INTERPOL concluded Operation Ramz on May 18, 2026, announcing 201 arrests, the identification of 382 additional suspects, and the seizure of 53 servers used for malware distribution and phishing infrastructure across 13 Middle East and North Africa countries. The operation ran from October 2025 through February 2026 and targeted organized cybercriminal networks responsible for large-scale phishing, fraud, and malware campaigns affecting victims globally.
Operation Ramz: Five-Month MENA Cybercrime Sweep Yields 201 Arrests and 53 Seized Servers
The five-month duration of Operation Ramz — spanning October 2025 to February 2026 — placed it among the longer sustained INTERPOL-led cybercrime enforcement campaigns in the region. INTERPOL coordinated national law enforcement agencies across all 13 participating MENA nations throughout the operation’s duration, enabling simultaneous or sequenced actions across a geographically dispersed criminal network.
The 201 arrests represent actors directly taken into custody; the separate identification of 382 suspects indicates a broader investigative footprint that national authorities in participating countries will pursue through their own follow-on proceedings.
The 53 Seized Servers: Malware and Phishing Infrastructure Dismantled Across the Region
The 53 servers seized during Operation Ramz formed the operational backbone of several regional cybercrime networks, handling malware distribution, phishing kit hosting, and related criminal infrastructure. Dismantling physical server infrastructure interrupts the delivery mechanisms that allow criminal networks to reach victims at scale.

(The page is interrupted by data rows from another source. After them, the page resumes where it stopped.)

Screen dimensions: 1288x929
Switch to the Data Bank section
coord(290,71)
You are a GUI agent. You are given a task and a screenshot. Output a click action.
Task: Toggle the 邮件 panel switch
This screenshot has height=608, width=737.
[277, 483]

Phishing and malware infrastructure seized in coordinated operations frequently contains data linking operators to victims and accomplices across multiple jurisdictions. The cross-border intelligence sharing enabled by INTERPOL’s coordination framework is designed to extend the operation’s investigative impact beyond the initial arrest totals.
382 Additional Suspects Identified for Follow-On Investigation After February 2026 Conclusion
Beyond the 201 arrests, the identification of 382 additional suspects provides participating national law enforcement agencies with actionable intelligence for continued prosecution efforts. This two-tier outcome — arrests plus identified suspects — is consistent with the structure of prior INTERPOL-led cybercrime operations, where the public arrest totals represent a subset of a larger investigative action still in progress at the time of disclosure.
The operation’s results were disclosed publicly on May 18, 2026, following the operational conclusion in February 2026. The roughly three-month interval between the end of the operation and the public announcement is typical for complex multi-country enforcement actions, where final arrest tallies and seized asset inventories must be consolidated across participating jurisdictions before disclosure.
Operation Ramz and INTERPOL’s Expanding MENA Cybercrime Enforcement Posture
Operation Ramz follows prior INTERPOL-led enforcement actions — including Operations Falcon and Synergia — that dismantled criminal infrastructure in other regions. The MENA region, which has historically had less-developed cybercrime enforcement capacity relative to Europe and North America, has become an increasing focus for INTERPOL-coordinated operations as regional threat actor activity has grown.
The 13-country geographic scope of Operation Ramz is broader than many prior regional actions and reflects the cross-border nature of the criminal networks under investigation. Phishing and fraud campaigns operating from infrastructure in one country routinely target victims in others, requiring coordinated enforcement responses that no single national agency can execute alone.